Beyond questions, several of the people at the meeting said they still had lingering concerns about an inpatient treatment facility for men being in their neighborhood. Their main concerns were:

• That the property values of their homes will go down because of the facility’s presence.

• That safety will be an issue and that their homes will be at risk of being broken into by patients who choose to leave the program.

• That authorities and emergency services resources are far away in the case that the facility ever needed to call for help in an emergency.

• That the facility will greatly increase traffic in the area through people “coming and going.”

• That the facility is not the right fit for their residential community.

Following the meeting, Berry said his own concerns about the project had not been alleviated by the conversation.

Area resident Libby Riddles said she sees a big difference between the property being used as a lodge for tourists and as a full time facility.

“I think it’s great what you guys are doing; it just doesn’t fit into this neighborhood,” she said at the meeting. “It doesn’t add a single positive thing to this neighborhood. It makes the property values go down, the safety go down, the stress go up, people coming and going, light pollution.”

Set Free Alaska is in an earnest money agreement with the owners of Timber Bay Bed and Breakfast, awaiting an appraisal, Licht said.

“We have every intention of moving forward on this program,” he said.

Should the facility come to fruition, Set Free Alaska would connect clients with outpatient services within the city of Homer. Licht said the organization has signed a lease for administrative and outpatient space in the city that will also be remodeled.

Terry Jones spoke about Homer’s addiction issue as a 50-year resident of the area who is 32 years sober.

“Everybody wants somebody to do something,” she said. “Just not in our neighborhood. That’s exactly what you’re hearing here.

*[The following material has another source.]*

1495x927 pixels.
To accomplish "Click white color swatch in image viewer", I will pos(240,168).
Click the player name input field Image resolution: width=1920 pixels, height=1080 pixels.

Don’t do it in our neighborhood because it might inconvenience us.”

Jones said she, too, has her own concerns about the project.

“I also know that if there’s any hope of saving one person — we just had a young man die of an overdose … less than a week ago,” she said. “If there’s hope of saving one through this facility … would you rather bury them or have them walk out of here well and whole?”

Reach Megan Pacer at mpacer@homernews.com.

This article has been updated to correct that Homer resident Frank Griswold submitted a notice of appeal to the city about a Planning Commission decision.